Data on locating visible targets:
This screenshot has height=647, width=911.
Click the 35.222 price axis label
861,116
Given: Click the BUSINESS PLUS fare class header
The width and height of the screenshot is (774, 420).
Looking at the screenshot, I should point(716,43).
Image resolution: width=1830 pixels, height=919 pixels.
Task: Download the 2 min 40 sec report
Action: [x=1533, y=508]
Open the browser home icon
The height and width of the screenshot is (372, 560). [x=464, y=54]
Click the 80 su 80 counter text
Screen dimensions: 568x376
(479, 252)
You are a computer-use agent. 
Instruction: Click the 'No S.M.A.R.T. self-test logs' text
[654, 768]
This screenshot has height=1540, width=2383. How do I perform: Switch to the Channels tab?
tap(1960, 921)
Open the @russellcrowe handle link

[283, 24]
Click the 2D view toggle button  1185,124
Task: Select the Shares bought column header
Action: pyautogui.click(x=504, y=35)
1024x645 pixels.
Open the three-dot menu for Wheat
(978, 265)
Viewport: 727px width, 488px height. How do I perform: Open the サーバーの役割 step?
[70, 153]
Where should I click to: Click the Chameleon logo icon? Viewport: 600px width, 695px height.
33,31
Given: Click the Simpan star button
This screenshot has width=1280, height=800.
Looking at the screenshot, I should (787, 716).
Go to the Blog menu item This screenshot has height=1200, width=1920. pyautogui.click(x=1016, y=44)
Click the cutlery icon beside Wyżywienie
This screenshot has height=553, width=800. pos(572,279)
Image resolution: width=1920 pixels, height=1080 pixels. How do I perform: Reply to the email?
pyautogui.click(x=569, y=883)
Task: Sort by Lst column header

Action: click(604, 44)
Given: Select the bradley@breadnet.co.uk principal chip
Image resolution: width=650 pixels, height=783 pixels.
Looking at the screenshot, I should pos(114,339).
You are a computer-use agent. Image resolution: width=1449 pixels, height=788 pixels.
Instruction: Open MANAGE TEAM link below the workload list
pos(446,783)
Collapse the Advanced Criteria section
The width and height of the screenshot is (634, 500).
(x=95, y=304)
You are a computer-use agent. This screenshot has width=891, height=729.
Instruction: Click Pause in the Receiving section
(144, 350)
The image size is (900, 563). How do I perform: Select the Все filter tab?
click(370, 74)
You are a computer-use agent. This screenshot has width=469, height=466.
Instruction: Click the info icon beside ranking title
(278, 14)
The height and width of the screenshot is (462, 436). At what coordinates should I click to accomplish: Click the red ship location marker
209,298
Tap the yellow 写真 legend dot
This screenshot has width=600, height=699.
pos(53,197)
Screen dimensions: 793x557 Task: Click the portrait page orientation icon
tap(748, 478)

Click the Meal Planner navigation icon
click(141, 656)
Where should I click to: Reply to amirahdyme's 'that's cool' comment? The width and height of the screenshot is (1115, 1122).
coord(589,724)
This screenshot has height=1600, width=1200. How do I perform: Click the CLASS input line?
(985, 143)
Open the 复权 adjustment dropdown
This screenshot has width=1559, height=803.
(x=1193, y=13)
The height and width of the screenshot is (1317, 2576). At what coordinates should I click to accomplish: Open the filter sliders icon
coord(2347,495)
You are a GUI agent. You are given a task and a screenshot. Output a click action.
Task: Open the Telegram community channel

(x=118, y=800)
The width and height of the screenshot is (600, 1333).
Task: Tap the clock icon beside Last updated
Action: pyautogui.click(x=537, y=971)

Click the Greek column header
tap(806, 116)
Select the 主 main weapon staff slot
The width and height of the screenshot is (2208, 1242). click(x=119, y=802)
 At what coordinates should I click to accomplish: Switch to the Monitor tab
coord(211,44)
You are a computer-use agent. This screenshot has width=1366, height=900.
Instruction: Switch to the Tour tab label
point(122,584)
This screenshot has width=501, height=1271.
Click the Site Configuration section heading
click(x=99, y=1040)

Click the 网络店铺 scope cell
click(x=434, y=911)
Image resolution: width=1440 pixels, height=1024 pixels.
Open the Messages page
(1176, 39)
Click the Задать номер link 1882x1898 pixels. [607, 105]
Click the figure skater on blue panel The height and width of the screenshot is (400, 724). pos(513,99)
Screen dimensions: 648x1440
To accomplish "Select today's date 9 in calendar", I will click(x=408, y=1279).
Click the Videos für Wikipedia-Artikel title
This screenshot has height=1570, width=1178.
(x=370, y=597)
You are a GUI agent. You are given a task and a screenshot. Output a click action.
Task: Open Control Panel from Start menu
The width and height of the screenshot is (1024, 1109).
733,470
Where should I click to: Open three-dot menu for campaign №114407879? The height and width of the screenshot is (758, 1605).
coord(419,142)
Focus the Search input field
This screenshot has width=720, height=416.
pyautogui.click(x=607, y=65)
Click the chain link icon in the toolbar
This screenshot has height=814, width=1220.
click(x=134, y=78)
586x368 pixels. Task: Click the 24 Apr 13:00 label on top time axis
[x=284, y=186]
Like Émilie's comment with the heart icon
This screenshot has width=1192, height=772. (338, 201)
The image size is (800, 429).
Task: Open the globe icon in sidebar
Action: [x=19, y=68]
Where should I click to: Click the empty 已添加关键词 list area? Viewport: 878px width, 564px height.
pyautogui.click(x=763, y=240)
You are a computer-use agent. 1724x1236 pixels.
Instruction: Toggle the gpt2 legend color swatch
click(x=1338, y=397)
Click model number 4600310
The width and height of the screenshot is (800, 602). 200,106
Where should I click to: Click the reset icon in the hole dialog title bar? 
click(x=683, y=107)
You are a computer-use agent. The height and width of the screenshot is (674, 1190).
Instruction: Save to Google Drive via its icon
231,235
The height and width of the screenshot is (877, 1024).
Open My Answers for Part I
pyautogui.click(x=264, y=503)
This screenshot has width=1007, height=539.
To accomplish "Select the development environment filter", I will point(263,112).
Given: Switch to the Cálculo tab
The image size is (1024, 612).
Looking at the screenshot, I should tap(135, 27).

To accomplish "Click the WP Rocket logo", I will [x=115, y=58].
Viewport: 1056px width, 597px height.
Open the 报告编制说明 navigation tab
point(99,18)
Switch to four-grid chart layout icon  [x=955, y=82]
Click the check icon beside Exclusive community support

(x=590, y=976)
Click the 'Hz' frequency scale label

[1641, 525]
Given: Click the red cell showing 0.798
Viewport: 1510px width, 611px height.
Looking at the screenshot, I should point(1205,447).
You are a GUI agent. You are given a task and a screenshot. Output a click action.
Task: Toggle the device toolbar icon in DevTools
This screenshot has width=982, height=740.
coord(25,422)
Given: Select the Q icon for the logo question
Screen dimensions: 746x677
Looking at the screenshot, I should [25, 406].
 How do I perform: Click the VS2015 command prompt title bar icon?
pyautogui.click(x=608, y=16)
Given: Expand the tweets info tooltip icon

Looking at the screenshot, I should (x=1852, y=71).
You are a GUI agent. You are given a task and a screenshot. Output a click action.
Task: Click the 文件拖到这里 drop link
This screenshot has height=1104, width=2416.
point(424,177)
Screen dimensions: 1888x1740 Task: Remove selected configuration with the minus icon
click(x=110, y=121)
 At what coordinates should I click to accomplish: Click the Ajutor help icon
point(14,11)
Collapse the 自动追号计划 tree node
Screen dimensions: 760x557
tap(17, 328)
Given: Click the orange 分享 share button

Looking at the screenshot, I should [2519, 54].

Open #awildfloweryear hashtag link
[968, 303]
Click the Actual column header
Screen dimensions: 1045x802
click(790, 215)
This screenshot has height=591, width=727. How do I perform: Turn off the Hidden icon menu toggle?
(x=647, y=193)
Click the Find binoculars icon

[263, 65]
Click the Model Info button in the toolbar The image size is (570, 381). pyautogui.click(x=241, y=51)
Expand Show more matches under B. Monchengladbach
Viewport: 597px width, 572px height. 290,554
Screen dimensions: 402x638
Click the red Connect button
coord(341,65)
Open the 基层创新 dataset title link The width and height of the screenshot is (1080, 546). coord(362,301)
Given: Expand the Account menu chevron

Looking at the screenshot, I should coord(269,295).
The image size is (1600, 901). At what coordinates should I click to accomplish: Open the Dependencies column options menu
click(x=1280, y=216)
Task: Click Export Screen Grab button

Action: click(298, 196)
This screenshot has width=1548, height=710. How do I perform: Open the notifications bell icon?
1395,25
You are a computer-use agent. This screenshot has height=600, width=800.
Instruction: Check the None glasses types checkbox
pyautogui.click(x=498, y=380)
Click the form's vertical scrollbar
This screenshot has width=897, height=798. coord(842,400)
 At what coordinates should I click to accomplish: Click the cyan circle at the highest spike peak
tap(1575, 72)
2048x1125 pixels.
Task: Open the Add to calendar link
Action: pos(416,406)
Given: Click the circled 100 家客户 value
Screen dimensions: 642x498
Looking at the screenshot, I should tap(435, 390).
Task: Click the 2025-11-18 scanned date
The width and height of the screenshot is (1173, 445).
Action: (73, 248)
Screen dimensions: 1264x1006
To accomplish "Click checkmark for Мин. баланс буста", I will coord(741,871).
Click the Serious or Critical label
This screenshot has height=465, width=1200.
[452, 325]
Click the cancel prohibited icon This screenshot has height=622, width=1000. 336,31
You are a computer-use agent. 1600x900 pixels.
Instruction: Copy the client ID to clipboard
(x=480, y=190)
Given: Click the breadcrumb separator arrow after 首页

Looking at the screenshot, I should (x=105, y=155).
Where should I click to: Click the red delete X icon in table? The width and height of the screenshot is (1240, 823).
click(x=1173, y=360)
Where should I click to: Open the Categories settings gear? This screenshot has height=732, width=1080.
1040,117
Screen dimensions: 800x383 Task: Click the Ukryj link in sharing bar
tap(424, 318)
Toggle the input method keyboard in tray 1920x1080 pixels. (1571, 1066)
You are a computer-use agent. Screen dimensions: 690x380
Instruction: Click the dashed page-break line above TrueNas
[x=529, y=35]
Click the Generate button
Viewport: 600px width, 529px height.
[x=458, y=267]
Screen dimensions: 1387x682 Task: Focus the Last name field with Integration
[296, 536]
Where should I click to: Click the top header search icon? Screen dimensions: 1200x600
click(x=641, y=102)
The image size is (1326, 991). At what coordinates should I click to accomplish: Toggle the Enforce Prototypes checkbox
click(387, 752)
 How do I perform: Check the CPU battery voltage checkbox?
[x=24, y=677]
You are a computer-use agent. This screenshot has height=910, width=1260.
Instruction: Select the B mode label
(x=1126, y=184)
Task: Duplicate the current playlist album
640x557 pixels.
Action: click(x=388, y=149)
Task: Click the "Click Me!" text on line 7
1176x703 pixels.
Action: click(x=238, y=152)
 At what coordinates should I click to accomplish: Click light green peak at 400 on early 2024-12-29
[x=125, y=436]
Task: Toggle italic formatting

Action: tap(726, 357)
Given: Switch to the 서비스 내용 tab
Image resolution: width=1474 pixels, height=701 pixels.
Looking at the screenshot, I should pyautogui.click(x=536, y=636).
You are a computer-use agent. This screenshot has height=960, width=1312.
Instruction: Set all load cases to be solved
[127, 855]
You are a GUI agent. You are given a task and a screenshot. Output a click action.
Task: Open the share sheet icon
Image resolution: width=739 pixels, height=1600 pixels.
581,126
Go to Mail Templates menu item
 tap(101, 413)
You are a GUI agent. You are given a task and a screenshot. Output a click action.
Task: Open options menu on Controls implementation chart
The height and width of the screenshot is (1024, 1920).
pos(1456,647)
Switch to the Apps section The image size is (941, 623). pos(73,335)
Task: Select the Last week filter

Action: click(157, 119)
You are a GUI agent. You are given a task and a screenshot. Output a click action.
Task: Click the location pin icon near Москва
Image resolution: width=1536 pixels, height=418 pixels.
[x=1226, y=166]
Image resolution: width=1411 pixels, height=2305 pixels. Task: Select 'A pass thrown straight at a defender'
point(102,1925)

*INSTRUCTIONS FOR THE TASK*.
Rewrite the rows between the lines holding "The height and width of the screenshot is (1317, 2576)." and "pyautogui.click(x=763, y=240)", inclusive, changing "GUI agent" to "screen agent" and leaving everything else untouched.

*EXPECTED OUTPUT*.
The height and width of the screenshot is (1317, 2576). At what coordinates should I click to accomplish: Open the filter sliders icon
coord(2347,495)
You are a screen agent. You are given a task and a screenshot. Output a click action.
Task: Open the Telegram community channel

(x=118, y=800)
The width and height of the screenshot is (600, 1333).
Task: Tap the clock icon beside Last updated
Action: pyautogui.click(x=537, y=971)

Click the Greek column header
tap(806, 116)
Select the 主 main weapon staff slot
The width and height of the screenshot is (2208, 1242). click(x=119, y=802)
 At what coordinates should I click to accomplish: Switch to the Monitor tab
coord(211,44)
You are a computer-use agent. This screenshot has width=1366, height=900.
Instruction: Switch to the Tour tab label
point(122,584)
This screenshot has width=501, height=1271.
Click the Site Configuration section heading
click(x=99, y=1040)

Click the 网络店铺 scope cell
click(x=434, y=911)
Image resolution: width=1440 pixels, height=1024 pixels.
Open the Messages page
(1176, 39)
Click the Задать номер link 1882x1898 pixels. [607, 105]
Click the figure skater on blue panel The height and width of the screenshot is (400, 724). pos(513,99)
Screen dimensions: 648x1440
To accomplish "Select today's date 9 in calendar", I will click(x=408, y=1279).
Click the Videos für Wikipedia-Artikel title
This screenshot has height=1570, width=1178.
(x=370, y=597)
You are a screen agent. You are given a task and a screenshot. Output a click action.
Task: Open Control Panel from Start menu
The width and height of the screenshot is (1024, 1109).
733,470
Where should I click to: Open three-dot menu for campaign №114407879? The height and width of the screenshot is (758, 1605).
coord(419,142)
Focus the Search input field
This screenshot has width=720, height=416.
pyautogui.click(x=607, y=65)
Click the chain link icon in the toolbar
This screenshot has height=814, width=1220.
click(x=134, y=78)
586x368 pixels. Task: Click the 24 Apr 13:00 label on top time axis
[x=284, y=186]
Like Émilie's comment with the heart icon
This screenshot has width=1192, height=772. (338, 201)
The image size is (800, 429).
Task: Open the globe icon in sidebar
Action: [x=19, y=68]
Where should I click to: Click the empty 已添加关键词 list area? Viewport: 878px width, 564px height.
pyautogui.click(x=763, y=240)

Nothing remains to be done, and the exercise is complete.